Tokenising for performance
rdp-gen generates a scannerless parser — one that reads the source string
character by character, with no separate tokenisation step. That design is correct,
minimal, and in the early versions was the only option. This document traces the
experimental path that started with that baseline, asked whether a pre-tokenisation
step could do better, and ended with a concrete answer and a new base class —
TokenRDParser — that captures the result.

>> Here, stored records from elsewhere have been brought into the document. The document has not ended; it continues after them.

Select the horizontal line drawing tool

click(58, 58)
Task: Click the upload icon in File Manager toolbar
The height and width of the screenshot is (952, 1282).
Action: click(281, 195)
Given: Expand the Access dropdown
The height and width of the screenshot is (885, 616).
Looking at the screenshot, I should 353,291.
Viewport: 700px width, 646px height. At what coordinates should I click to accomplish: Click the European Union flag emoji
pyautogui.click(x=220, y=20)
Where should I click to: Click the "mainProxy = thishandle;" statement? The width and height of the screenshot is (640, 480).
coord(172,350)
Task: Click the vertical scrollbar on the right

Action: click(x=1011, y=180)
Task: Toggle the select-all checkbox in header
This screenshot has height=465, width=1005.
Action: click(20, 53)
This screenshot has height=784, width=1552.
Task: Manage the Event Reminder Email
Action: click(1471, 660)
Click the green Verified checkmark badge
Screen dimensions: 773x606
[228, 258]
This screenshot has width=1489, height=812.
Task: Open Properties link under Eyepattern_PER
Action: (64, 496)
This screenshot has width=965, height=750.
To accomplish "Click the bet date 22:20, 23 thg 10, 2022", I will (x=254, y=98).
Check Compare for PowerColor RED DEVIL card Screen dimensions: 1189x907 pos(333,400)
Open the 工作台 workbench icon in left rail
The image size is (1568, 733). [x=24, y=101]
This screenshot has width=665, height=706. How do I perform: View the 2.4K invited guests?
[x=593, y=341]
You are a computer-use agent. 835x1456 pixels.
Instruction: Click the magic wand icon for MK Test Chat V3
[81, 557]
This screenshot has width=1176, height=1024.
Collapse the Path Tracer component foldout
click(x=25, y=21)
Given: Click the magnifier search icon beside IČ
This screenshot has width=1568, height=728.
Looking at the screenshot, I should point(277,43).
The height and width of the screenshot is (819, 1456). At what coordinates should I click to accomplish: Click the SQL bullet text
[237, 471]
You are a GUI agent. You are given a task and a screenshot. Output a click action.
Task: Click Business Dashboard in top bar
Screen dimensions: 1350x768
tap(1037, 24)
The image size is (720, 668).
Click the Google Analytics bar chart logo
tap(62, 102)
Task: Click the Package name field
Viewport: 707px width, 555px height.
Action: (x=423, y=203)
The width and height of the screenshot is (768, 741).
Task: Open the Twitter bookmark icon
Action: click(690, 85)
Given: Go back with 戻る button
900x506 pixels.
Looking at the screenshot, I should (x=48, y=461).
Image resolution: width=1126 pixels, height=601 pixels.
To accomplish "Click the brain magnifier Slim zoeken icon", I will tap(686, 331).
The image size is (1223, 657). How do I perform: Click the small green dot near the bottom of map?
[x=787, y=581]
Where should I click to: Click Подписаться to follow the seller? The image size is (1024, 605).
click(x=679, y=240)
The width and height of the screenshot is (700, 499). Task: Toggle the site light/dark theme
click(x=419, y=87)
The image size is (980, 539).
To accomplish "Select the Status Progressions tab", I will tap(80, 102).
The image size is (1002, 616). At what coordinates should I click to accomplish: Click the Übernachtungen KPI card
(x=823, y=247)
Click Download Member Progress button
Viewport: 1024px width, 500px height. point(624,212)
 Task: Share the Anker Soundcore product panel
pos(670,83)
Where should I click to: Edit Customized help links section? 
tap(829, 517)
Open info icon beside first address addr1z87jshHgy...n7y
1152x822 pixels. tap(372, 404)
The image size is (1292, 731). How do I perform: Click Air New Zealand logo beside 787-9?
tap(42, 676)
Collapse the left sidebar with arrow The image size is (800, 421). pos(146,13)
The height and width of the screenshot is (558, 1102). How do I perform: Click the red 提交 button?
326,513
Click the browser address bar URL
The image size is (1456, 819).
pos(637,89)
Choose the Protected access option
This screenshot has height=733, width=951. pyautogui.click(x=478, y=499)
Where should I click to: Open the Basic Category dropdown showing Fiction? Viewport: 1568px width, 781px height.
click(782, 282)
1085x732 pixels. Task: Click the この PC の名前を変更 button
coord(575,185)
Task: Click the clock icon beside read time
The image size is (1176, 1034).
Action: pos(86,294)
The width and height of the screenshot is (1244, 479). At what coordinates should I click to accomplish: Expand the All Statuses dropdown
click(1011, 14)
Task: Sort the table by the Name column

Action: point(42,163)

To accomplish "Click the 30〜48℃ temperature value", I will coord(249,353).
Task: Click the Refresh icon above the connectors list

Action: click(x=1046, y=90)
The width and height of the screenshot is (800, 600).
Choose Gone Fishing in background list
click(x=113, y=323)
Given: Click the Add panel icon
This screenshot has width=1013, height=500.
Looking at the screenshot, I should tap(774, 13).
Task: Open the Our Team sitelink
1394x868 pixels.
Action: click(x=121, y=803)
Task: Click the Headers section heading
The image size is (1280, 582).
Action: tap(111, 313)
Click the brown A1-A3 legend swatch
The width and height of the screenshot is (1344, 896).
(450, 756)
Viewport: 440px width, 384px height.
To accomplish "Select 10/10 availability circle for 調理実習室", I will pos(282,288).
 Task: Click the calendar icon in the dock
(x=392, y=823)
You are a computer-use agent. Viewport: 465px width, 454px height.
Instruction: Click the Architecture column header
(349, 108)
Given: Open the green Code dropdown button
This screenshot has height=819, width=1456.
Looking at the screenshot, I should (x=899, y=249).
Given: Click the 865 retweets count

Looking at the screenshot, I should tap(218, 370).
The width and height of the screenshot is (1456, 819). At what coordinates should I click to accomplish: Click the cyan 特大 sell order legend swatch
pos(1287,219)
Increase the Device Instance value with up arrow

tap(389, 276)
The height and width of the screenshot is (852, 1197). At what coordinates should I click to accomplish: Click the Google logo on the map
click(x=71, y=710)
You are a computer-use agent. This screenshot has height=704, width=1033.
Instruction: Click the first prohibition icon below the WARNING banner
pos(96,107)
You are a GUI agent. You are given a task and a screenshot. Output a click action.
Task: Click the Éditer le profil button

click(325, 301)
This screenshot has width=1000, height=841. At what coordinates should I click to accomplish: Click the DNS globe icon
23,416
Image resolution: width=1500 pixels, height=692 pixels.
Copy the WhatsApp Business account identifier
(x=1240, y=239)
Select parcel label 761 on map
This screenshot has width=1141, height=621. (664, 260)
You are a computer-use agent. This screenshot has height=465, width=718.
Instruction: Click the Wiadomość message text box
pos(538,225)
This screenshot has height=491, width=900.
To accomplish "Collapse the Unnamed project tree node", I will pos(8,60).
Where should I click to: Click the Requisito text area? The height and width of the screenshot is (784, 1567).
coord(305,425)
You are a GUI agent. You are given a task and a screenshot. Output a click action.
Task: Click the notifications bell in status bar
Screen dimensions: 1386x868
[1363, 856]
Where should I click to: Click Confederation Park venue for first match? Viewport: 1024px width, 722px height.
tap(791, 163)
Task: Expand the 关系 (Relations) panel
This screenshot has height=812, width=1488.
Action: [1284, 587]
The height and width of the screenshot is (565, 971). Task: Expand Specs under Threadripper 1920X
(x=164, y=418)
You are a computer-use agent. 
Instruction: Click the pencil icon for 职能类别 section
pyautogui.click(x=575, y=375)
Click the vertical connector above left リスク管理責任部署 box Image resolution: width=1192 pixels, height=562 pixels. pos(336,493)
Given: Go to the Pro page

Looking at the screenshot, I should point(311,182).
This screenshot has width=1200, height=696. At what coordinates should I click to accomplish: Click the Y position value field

How the scannerless parser recognises tokens
Every terminal in your grammar becomes a direct byte comparison in the generated code. A rule like
wsp = ' ' | '\t' | '\n' | '\r';
compiles into four separate attempts: try ' ', if that fails restore position
and try '\t', and so on. For four alternatives that's cheap. But consider a
rule that accepts any printable character:
TextChar = ' ' | '!' | '"' | '#' | '$' | ... (* 90+ alternatives *);
At every position in the input the parser tries each alternative in turn, backing
up on failure. With 90 alternatives, that's up to 90 byte comparisons per character
just to classify a single TextChar — and rules like this appear repeatedly in
grammars that handle free-form text, markup, configuration files, or anything
with large character classes.
For most grammars this is fast enough. For grammars with many large character-class rules it becomes the dominant cost.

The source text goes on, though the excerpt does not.